Абитура вокруг меня собралась разношерстная. Тут была парочка городских щеголей. Скорее всего, обеспеченные балбесы, которых родители заставили поступать в такое заведение, считая, что они наберутся уму-разуму. Несколько простовато-крестьянского вида рослых парней — это была основная масса. В бесформенных штанах, явно доставшихся им еще от пращуров, и простеньких ситцевых рубахах. Несколько достаточно уже взрослых поступающих с въевшимися следами мазута на мозолистых пальцах. Явно работяги с завода, пришедшие по рекомендации горкома как передовики труда. И была даже одна девушка.
Официально девушек в средку не принимали, но для этой сделали исключение. Ее отец-гаишник погиб при исполнении, и дочь изъявила вдруг желание пойти по его стопам. История эта приобрела масштаб, далеко выходящий за пределы области, и несла патриотический посыл. Ее раструбили по радио, и даже в какой-то центральной газете статью выпустили. В аудитории она старалась держаться уверенно, хотя по напряженным рукам и подчеркнуто выпрямленной спине лично мне было видно, каких трудов и нервов ей это стоило.

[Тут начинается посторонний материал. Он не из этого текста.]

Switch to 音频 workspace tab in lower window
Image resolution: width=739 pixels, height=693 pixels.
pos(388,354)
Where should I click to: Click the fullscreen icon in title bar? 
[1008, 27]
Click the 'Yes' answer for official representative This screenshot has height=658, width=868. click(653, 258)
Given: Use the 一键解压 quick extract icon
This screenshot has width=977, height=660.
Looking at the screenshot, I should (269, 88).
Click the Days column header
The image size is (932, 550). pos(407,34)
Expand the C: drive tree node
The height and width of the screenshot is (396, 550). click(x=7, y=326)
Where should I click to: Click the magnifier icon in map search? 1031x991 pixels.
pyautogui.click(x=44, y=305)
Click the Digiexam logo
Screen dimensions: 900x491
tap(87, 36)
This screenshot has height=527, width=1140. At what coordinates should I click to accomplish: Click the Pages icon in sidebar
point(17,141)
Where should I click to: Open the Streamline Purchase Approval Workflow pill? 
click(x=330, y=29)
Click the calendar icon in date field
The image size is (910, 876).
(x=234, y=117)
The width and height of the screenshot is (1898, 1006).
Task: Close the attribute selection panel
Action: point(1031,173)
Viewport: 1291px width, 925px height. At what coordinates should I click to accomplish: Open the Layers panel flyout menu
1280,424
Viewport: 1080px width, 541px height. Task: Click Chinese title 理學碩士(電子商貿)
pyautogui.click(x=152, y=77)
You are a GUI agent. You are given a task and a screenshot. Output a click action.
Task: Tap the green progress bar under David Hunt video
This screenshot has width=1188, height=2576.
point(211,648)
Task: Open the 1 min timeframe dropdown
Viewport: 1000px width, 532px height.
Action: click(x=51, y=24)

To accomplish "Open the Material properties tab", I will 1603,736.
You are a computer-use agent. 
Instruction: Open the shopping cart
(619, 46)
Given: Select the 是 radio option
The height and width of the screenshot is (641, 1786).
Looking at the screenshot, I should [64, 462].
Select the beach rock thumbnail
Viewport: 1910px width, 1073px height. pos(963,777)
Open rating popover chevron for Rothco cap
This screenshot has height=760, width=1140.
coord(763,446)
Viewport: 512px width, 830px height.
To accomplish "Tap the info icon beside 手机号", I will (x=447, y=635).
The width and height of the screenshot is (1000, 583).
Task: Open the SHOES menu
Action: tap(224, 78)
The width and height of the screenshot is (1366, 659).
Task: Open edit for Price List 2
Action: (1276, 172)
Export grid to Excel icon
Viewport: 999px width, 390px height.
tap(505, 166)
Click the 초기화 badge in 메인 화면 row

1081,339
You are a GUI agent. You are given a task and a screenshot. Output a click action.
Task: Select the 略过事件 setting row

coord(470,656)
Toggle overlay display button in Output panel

Сорок минут на подготовку, и пошли первые отвечающие. Несмелое блеяние, завалы на дополнительных вопросах и прочие незнания истории СССР профессора в бабочке очень расстраивали. Он морщился и постоянно теребил “пенсне”, даже иногда подсказывал, стараясь хоть как-то вытянуть сдающих. Если абитуриент твердо знал, кто такой Маркс, то шансы получить трояк у него были железные. Хотя тройки для проходного балла могло и не хватить.
Я не стал тянуть кота за причинное место и тоже пошел отвечать. Вопрос про войну ответил, как фильм показал. В красках и образах. Даже жестами помогал. Профессор заслушался. С лиц служивых, что сидели в комиссии, на время исчез скучающий вид. На несколько минут они превратились в примерных слушателей “радиоспектакля”.